# Groups: Lagrange's theorem

## Understanding Lagrange’s Theorem

• Lagrange’s theorem is a fundamental theorem in group theory, a branch of abstract algebra.
• It states: if ‘H’ is a subgroup of a finite group ‘G’, the order (number of elements) of ‘H’ divides the order of ‘G’.
• In other words, the size of any subgroup of a finite group must be a divisor of the size of the original group.
• The order of a group or a subgroup is the number of elements it contains.
• A subgroup H of a group G is a subset of G that is itself a group under the operation of G.

## Lagrange’s Theorem and Group Order

• A consequence of Lagrange’s theorem is that the order of any element of a finite group (i.e., the smallest positive integer n such that ‘a^n=e’, where ‘a’ is a group element and ‘e’ is the identity) divides the order of the group.
• Lagrange’s theorem doesn’t guarantee that for each divisor of the order of a group, there is a subgroup of that order. Hence, care should be taken while using this result.

## Applying Lagrange’s Theorem

• To apply Lagrange’s theorem, firstly identify the group and its subgroup.
• Calculate the order of both the group and the subgroup.
• Check if the order of the subgroup divides the order of the group. Its validity confirms the given set is a subgroup.

## Lagrange’s Theorem in Abstract Algebra

• Abstract algebra is a branch of mathematics which studies algebraic structures and their properties.
• Lagrange’s theorem is one of the most important theorems in abstract algebra, and is a classical result in finite group theory.
• Lagrange’s theorem provides the basis for many proofs and subsequent theorems, including the Fundamental Theorem of Finite Abelian Groups and subsequent properties such as group actions and group isomorphisms.

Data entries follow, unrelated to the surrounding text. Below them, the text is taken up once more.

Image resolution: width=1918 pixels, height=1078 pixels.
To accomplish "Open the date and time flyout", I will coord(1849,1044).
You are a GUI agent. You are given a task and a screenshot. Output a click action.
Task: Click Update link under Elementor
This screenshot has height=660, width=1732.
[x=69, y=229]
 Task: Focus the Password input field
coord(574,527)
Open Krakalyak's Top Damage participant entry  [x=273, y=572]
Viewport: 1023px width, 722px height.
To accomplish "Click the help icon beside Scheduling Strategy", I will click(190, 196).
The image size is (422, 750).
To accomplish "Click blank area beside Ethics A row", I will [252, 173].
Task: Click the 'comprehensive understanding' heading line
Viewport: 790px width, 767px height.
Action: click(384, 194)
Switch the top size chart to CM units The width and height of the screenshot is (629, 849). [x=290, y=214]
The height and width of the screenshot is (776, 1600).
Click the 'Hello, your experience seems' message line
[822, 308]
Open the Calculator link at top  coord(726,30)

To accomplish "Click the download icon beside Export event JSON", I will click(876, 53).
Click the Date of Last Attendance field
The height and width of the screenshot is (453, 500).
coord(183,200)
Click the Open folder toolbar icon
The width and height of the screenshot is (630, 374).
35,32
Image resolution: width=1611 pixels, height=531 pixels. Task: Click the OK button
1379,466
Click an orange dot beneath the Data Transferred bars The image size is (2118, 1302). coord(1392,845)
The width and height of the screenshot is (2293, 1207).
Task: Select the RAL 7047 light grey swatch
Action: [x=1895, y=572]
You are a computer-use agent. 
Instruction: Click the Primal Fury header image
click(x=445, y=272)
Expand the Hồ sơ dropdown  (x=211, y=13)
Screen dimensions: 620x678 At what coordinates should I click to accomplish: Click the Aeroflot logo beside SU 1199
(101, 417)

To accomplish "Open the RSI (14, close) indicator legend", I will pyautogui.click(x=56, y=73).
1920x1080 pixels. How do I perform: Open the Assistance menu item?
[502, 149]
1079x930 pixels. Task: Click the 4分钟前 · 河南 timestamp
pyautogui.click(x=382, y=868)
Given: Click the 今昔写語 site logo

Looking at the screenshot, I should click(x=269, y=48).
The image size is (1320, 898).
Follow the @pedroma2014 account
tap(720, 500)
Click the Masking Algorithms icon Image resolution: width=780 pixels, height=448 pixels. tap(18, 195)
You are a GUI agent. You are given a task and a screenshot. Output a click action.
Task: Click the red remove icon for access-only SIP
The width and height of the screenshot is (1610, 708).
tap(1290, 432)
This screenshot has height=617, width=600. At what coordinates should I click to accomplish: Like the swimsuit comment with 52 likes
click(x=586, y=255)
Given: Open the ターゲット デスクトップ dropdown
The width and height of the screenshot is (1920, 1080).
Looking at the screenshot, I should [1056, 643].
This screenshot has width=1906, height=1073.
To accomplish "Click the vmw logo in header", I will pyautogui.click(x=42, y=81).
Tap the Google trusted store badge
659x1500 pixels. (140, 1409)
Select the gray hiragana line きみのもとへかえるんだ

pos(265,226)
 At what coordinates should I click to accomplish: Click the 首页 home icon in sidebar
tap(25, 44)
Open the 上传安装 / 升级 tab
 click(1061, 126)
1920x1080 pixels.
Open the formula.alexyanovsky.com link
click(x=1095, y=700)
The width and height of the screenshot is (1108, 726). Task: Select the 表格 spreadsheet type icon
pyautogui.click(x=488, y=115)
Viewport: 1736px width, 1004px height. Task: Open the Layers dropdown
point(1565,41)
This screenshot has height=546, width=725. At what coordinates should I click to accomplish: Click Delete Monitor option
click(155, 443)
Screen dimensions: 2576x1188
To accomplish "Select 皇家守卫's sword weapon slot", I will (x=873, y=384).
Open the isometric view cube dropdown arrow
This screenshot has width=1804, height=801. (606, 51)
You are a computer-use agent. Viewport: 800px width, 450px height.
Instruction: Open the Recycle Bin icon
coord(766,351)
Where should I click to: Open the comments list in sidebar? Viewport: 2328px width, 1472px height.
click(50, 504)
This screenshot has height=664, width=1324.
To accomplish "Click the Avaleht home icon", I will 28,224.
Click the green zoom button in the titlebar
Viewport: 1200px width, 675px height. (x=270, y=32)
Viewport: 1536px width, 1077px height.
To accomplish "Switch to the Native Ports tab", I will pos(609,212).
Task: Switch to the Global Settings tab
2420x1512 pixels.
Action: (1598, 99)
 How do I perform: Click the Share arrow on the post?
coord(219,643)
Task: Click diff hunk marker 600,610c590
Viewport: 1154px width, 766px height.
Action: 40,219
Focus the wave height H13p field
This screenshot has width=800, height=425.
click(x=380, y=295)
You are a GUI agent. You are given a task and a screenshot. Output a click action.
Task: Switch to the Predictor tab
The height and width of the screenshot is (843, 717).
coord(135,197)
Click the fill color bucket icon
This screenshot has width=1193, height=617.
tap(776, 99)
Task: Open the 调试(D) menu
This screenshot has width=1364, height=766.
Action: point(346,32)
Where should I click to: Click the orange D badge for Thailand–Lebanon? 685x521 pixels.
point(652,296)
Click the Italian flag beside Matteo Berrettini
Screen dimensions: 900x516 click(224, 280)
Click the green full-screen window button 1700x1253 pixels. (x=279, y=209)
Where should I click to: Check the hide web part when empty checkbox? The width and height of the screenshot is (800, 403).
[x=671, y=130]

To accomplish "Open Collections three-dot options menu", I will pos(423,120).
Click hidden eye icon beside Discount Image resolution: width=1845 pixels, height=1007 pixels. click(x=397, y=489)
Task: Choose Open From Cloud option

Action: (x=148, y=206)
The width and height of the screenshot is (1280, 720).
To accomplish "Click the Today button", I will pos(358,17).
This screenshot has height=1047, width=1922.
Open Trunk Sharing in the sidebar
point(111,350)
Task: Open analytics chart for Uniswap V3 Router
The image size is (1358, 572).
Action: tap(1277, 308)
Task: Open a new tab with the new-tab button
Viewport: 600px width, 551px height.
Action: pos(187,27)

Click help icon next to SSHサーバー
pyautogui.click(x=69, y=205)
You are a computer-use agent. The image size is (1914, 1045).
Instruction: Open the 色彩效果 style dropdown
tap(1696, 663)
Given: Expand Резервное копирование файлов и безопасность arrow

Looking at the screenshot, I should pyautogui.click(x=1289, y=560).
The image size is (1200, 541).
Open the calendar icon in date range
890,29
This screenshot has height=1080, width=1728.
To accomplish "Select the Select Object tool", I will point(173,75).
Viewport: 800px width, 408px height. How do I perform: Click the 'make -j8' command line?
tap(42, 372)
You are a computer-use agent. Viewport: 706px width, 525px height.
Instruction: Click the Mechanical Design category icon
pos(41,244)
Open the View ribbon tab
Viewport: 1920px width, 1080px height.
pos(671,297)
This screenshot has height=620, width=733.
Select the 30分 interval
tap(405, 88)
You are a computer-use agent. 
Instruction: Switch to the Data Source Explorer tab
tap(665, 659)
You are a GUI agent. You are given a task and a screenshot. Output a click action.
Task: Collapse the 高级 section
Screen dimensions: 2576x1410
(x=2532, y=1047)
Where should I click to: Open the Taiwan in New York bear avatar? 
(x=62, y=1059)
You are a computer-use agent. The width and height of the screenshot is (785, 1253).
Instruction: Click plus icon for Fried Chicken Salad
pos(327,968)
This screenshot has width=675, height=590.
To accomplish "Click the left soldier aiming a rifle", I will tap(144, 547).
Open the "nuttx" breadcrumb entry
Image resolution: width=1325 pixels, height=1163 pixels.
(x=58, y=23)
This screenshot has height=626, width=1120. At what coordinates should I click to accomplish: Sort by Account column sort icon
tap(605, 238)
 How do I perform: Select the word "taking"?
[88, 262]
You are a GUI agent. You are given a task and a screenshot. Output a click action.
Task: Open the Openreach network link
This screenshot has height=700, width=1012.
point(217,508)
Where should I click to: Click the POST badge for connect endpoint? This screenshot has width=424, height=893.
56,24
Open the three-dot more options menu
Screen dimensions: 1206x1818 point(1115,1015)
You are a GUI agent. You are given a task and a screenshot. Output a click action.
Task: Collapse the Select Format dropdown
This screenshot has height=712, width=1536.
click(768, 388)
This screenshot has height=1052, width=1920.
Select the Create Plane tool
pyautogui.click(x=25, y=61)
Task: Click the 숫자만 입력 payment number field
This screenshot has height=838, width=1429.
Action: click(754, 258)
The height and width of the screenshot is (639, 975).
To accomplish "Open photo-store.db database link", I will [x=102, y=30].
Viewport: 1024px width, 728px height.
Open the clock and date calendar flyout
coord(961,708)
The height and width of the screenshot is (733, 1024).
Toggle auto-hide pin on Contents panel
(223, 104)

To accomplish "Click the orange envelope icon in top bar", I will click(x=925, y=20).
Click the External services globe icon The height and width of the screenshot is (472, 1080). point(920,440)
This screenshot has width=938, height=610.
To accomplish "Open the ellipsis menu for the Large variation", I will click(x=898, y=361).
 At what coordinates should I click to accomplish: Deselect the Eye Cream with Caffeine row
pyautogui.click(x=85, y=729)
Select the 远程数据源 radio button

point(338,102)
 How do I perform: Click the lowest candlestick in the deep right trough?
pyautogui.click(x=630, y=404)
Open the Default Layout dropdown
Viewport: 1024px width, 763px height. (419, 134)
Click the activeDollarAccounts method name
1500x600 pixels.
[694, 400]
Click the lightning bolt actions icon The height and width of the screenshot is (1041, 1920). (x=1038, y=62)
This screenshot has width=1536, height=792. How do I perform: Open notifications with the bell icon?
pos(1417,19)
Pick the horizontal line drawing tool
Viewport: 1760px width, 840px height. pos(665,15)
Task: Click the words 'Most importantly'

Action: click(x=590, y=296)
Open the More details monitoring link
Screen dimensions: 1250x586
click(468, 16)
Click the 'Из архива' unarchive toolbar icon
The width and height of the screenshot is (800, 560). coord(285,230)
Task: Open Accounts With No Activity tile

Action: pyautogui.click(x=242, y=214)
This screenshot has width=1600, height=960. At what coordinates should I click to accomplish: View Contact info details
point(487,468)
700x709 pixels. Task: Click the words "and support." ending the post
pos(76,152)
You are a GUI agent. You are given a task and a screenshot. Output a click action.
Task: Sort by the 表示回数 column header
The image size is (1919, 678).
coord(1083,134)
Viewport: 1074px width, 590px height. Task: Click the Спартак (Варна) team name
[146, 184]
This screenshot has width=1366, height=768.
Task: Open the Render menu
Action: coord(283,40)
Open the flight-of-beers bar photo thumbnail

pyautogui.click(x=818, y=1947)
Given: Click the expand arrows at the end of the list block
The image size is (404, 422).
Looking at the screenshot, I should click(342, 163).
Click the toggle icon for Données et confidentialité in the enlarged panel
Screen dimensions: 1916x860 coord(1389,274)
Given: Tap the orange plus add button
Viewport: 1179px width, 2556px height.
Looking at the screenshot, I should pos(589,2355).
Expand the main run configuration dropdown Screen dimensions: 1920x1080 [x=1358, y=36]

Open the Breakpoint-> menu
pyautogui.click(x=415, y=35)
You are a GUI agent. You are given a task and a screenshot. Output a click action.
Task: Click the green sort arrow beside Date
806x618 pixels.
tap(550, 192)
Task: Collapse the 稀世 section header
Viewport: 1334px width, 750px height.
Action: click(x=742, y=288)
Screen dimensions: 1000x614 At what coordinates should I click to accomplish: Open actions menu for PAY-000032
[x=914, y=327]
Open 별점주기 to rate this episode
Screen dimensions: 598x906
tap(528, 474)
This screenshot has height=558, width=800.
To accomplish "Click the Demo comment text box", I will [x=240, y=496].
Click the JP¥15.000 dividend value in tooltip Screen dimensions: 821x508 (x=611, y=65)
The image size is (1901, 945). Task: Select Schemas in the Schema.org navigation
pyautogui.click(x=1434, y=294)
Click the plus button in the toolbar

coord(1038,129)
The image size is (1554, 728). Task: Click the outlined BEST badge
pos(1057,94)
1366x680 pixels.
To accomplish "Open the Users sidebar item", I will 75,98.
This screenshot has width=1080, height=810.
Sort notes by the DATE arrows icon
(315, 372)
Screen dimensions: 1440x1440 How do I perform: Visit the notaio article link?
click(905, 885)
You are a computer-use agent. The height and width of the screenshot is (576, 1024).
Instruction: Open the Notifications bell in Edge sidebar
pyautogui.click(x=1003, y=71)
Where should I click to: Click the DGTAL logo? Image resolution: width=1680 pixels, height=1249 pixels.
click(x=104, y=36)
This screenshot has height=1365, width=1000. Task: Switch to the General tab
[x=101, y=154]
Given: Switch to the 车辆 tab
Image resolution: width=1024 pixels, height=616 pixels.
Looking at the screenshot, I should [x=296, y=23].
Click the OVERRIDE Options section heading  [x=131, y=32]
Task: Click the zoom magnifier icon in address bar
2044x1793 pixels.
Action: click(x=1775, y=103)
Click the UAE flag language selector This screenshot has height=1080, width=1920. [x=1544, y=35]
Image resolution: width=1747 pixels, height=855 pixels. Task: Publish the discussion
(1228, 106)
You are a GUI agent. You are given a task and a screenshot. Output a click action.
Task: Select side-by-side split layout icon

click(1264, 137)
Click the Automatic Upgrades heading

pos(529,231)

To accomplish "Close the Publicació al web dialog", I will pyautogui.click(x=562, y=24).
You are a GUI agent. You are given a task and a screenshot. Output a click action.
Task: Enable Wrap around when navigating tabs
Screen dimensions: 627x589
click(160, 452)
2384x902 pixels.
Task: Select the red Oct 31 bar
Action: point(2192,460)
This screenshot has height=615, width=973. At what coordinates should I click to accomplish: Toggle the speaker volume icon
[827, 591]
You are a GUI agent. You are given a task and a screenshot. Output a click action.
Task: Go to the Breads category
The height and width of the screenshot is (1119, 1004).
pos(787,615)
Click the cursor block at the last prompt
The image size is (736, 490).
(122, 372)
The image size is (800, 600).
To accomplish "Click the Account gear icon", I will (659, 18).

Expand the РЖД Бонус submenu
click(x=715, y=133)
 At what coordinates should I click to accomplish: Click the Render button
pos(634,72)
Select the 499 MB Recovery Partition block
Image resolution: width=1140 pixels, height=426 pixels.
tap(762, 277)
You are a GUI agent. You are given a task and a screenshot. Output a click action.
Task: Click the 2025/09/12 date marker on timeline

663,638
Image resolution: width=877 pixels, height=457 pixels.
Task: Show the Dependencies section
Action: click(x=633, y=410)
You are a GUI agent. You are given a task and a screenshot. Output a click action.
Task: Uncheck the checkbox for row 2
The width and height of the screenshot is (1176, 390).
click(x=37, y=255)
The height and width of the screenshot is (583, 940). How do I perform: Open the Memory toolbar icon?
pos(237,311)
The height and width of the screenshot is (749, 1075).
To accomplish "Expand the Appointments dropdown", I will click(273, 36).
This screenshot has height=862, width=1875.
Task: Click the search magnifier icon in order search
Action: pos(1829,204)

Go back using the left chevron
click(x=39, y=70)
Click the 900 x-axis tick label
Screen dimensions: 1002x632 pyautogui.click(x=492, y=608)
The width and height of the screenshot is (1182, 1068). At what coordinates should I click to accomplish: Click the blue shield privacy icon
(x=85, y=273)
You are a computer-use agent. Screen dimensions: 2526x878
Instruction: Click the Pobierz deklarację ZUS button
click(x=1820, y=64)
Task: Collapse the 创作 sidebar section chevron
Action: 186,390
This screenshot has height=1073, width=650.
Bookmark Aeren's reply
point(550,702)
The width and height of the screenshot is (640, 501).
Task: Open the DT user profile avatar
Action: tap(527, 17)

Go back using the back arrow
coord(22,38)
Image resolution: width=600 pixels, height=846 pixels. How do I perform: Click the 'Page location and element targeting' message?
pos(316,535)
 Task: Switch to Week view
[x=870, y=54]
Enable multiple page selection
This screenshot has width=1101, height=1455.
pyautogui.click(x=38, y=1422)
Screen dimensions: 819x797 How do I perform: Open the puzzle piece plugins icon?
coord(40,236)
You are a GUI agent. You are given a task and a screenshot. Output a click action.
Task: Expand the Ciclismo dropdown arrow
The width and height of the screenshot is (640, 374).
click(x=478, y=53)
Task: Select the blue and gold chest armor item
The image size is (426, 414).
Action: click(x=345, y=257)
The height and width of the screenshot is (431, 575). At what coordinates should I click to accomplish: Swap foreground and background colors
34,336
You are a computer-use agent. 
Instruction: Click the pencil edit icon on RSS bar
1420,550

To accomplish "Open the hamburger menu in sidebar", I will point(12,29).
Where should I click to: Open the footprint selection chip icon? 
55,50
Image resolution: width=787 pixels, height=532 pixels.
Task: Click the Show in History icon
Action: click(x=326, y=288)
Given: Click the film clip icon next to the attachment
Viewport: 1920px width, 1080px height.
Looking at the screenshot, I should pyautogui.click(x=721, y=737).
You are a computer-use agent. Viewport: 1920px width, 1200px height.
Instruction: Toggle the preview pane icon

## Cadlag Functions and Lagrange Polynomials

• Note that ‘Lagrange’ refers to Joseph-Louis Lagrange, hence, in mathematics, we also have other references to his work such as the Lagrange polynomials in numerical analysis or Lagrange multipliers in optimisation.
• Do not confuse Lagrange’s Theorem in group theory with these topics, as they belong to different areas of study within mathematics.